Price-Cutting By Developers, Sensing Momentum. This does not change the fact that there are some notable developers that have made the move to discount prices for some of their unsold-but-launched units, despite the fact that these developments were already largely below the S$800K "comfort zone" in the first place. In other words, developers are taking the opportunity of the appearance of pent-up demand in the mass market to move some unsold stock, albeit at a discount - which is different from developers suddenly realising that S$800K is a "comfort level". There is a fine line between finding an excuse and finding a reason. As reported, City Dev has relaunched a small number of units (30-50 units) at Livia at a c.5% discount to its previous launch price of around S$650 psf. We also understand that F&N will be relaunching some less-choice units at Waterfront Waves (Bedok Reservoir) at around S$650 psf, about 15-20% below its launch price of c.S$800 psf. GuocoLand will also try to move its remaining 182 unsold units at The Quartz (Buangkok) at around S$595 psf, which is just above our breakeven estimate and about 10% below its launch price of c.S$650 psf. It has good reason to do this - the project obtains TOP middle of this year, and the pressure to sell the remaining units will start to mount.

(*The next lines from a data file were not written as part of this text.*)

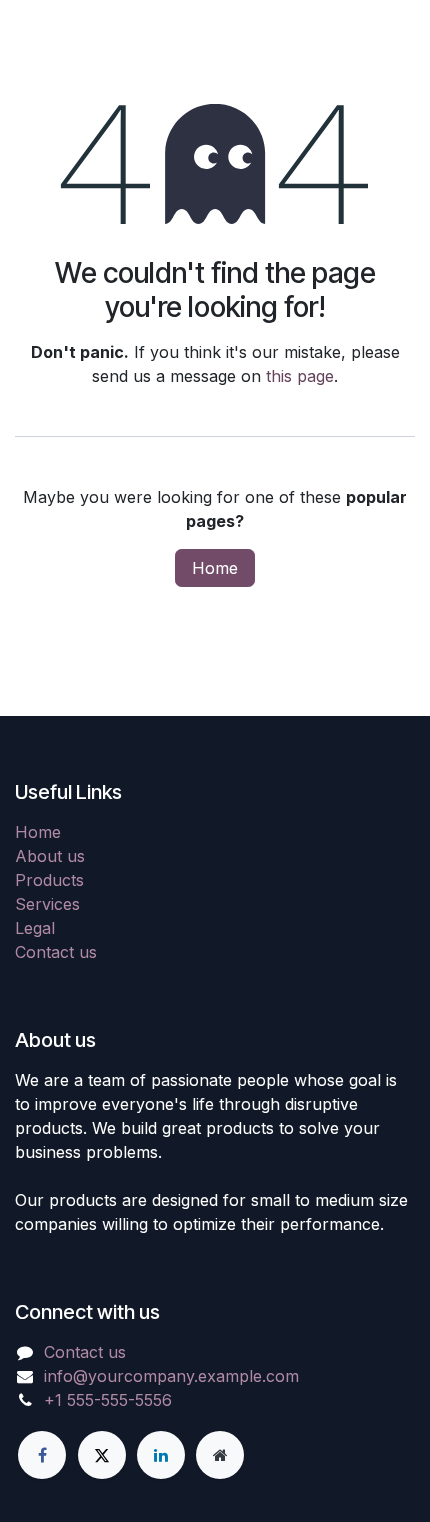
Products (49, 880)
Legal (35, 928)
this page (300, 376)
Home (215, 568)
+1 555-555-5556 (108, 1400)
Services (47, 904)
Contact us (56, 952)
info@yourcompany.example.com (171, 1376)
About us (50, 856)
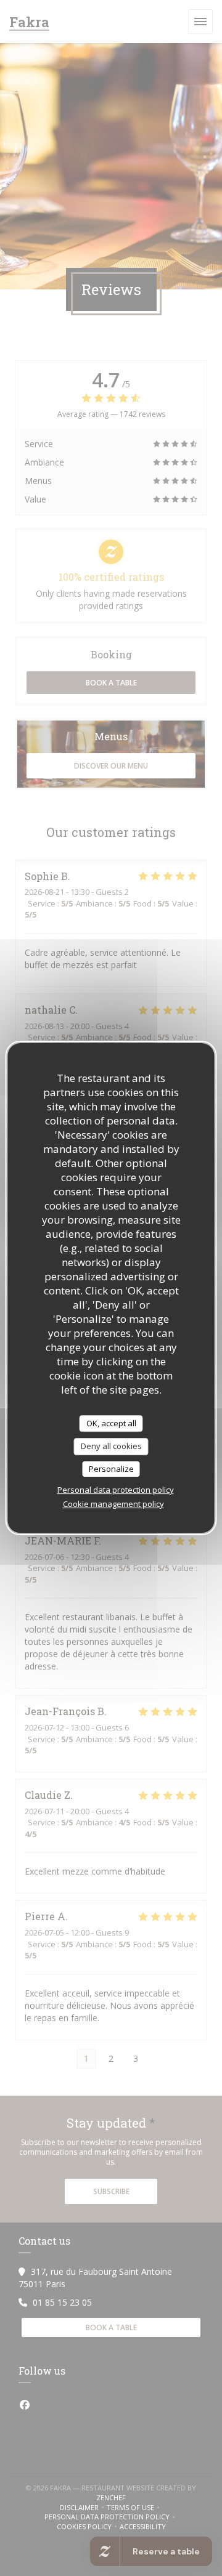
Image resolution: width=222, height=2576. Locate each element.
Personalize (111, 1468)
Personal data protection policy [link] (115, 1489)
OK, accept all (111, 1423)
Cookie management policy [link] (113, 1503)
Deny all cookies (111, 1446)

Maintain Cautious, Avoid High-End Plays. Many of the development looking to be relaunched (as highlighted above) have a substantial number of unsold units. Given that these developments have seen slow sales over the past few months, we believe the developers of these projects are now taking the opportunity to move more stock upon the sign of pent-up demand, and trading ASPs for sales, which has long been factored in and expected by the market. Pent-up demand on the high-end market, however, is still sorely lacking. Any developer looking to price above S$1,000 psf would have to take a leaf out of Alexis' book - play the absolute numbers game and go for smaller units. Unfortunately, confidence in the overall physical market is derived less from mass market offerings (which cater more to owner-occupation). Evidence of pent-up demand and developers discounting their unsold mass market properties to move stock do not signal a recovery, in our opinion. We remain Cautious on the developers and would avoid the high-end names - which are seeing no signs of pent-up demand as yet. We have Fully Valued calls on SC Global (Fully Valued, TP S$0.42); Ho Bee (Fully Valued, S$0.34) and Wing Tai (Fully Valued, S$0.5). Our buy calls are City Dev (Buy, S$6.74) and Wheelock Properties (Buy,S$1.1).